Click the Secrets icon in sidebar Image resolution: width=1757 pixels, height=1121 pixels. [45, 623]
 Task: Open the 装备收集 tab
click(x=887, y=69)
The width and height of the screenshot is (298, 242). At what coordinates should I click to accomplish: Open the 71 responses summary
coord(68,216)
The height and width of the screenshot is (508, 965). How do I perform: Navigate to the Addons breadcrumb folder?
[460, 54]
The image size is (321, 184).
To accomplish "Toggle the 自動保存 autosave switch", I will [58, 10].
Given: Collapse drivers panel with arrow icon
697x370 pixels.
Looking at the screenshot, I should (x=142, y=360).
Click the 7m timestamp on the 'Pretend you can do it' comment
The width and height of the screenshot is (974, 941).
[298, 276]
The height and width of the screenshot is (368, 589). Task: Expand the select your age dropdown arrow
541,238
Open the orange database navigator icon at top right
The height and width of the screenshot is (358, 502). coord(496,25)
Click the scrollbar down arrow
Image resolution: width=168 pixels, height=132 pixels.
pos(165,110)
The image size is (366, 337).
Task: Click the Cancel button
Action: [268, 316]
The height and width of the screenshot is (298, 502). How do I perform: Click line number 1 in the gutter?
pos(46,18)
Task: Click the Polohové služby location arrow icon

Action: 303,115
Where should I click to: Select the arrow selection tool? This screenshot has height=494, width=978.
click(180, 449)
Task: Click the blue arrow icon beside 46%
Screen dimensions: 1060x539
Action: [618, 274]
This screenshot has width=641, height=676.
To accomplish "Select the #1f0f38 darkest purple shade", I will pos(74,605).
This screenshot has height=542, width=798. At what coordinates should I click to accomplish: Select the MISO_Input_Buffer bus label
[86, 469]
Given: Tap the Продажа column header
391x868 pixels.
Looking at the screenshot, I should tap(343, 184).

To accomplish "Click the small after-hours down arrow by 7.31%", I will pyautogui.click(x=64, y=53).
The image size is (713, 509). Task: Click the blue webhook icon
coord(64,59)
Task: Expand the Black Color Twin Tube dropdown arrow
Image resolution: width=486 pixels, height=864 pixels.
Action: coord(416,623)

[WHAT YOU SHOULD DO]
Only the lines from the one holding "Task: Click the blue arrow icon beside 46%" to the end of the material are wanted, each transcribed exactly.

[WORKED SOLUTION]
Task: Click the blue arrow icon beside 46%
Screen dimensions: 1060x539
Action: [618, 274]
This screenshot has width=641, height=676.
To accomplish "Select the #1f0f38 darkest purple shade", I will pos(74,605).
This screenshot has height=542, width=798. At what coordinates should I click to accomplish: Select the MISO_Input_Buffer bus label
[86, 469]
Given: Tap the Продажа column header
391x868 pixels.
Looking at the screenshot, I should tap(343, 184).

To accomplish "Click the small after-hours down arrow by 7.31%", I will pyautogui.click(x=64, y=53).
The image size is (713, 509). Task: Click the blue webhook icon
coord(64,59)
Task: Expand the Black Color Twin Tube dropdown arrow
Image resolution: width=486 pixels, height=864 pixels.
Action: coord(416,623)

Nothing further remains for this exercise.